The post ‘Greenwashed out’ consumers demand proof of eco credentials: Euromonitor International appeared first on TD (Travel Daily Media) Brand TD.

Consumers are ‘greenwashed-out’ and forcefully pushing responsibility back on businesses to prove their eco pledges, reveals a Euromonitor expert. Stephen Dutton, Client Insight Research Manager at Euromonitor International, said consumers were in a climate conundrum and do not think they can tackle the climate crisis alone. They have been taking steps to live sustainably but question whether companies and governments are using all possible resources to make a true difference.

“People are greenwashed out. They know their eco-friendly choices help to an extent but real change needs to be a collective effort. Consumers are pushing the responsibility back on businesses and won’t accept empty promises or false narratives. All organisations must take ownership of their carbon footprint and prove their positive impact.”

Ongoing climate catastrophes are leading to eco exhaustion 

Dutton saidthat over the years consumers had made noticeable strides to protect the planet but climate catastrophes continued apace. Extreme weather events like intense wildfires, severe droughts and devastating floods are wreaking havoc on communities around the world. As temperatures continue to rise, so does consumer scepticism.

“Consumers realise that their individual contributions can only do so much. They are tuning out messages that place the burden on their behaviour. Instead, they want organisations to step up and show proof of their eco pledges.

Environmental concerns remain top of mind. Some 64% of consumers tried to have a positive impact on the environment through everyday actions while 45% felt they were personally contributing to climate change in 2023

“Some will keep making sustainable choices within their means, while others who feel discouraged might not make as much of an effort. Barriers like affordability and distrust are big challenges preventing further action,” added Dutton. 

“The burden is shifting to companies and governments—not only to ramp up efforts but also help consumers clearly see how their decisions directly impact positive change.”

Businesses must be completely transparent and affordability is also a sticking point 

Dutton said it is no secret that corporations have made misleading claims or underdelivered on sustainability initiatives for years.

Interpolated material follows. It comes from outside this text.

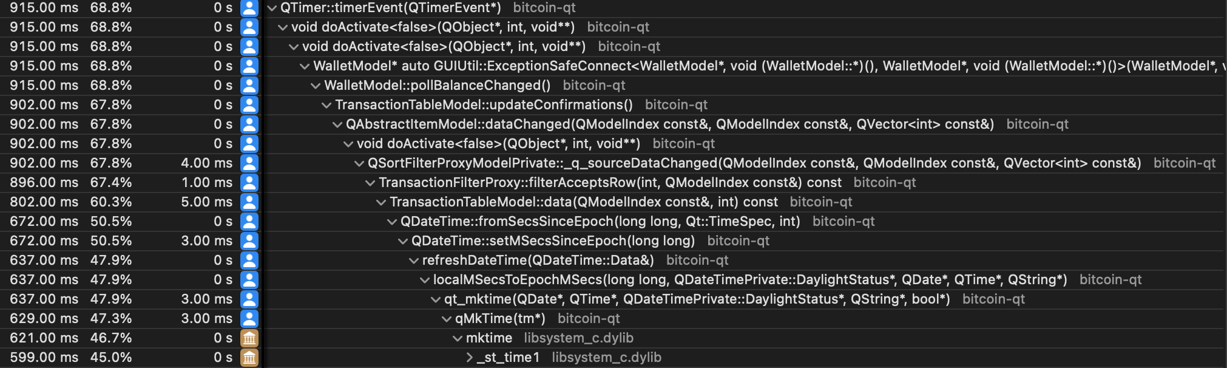Click the user-code icon beside QTimer::timerEvent
The width and height of the screenshot is (1227, 368).
pyautogui.click(x=249, y=8)
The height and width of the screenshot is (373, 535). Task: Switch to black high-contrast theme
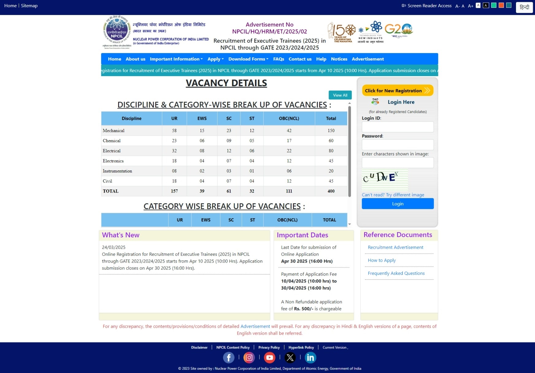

But people with green fatigue can see right through these deceptive antics.

“Emission reduction should be a focus area to cut through the noise. Offsetting isn’t enough but accurately mapping out your carbon footprint is complex. Businesses need to measure direct and indirect emissions, including upstream and downstream value chains. That’s not only challenging to track but also extensively regulated.

“The good news is that investing in long-term energy-efficient measures can be a cost-cutting strategy. Partnering with the right suppliers helps you avoid future penalties, and eco-friendly operations could have an immediate influence on your bottom line.

“Complete transparency is critical. You need to share concrete evidence of responsible business practices and validate progress. At the same time, demonstrate sustainable impact with specifics. If your product is made from recyclable materials, for example, put the amount of waste that was saved in production on the packaging. That way, shoppers immediately know how their purchase decision or behaviour makes a difference.”

Dutton said affordability was another sticking point especially in strained economic conditions. Sustainable items often carry a higher price point. Manufacturers need to democratise these options for shoppers.

Green tactics for companies in 2024
Dutton explained that 45% of professionals said their companies plans to invest in certifications to avoid greenwashing in the next five years.

“Businesses should develop strategic partnerships across their supply chain to reduce the carbon footprint and embrace the circular economy. Be forthright and factual and back-up claims with tangible proof and help your customers understand their impact.

“I would also recommend companies reinvest revenue or re-benchmark profit margins to manufacture products that are both affordable and sustainable.”

Stricter regulation is on the way
Governments are cracking down on corporate greenwashing. South Korea introduced a draft law that would fine companies for falsely advertising environmental impact and the EU issued legislation to prohibit the use of claims like climate-neutral and environmentally friendly without proper accreditation, said Dutton.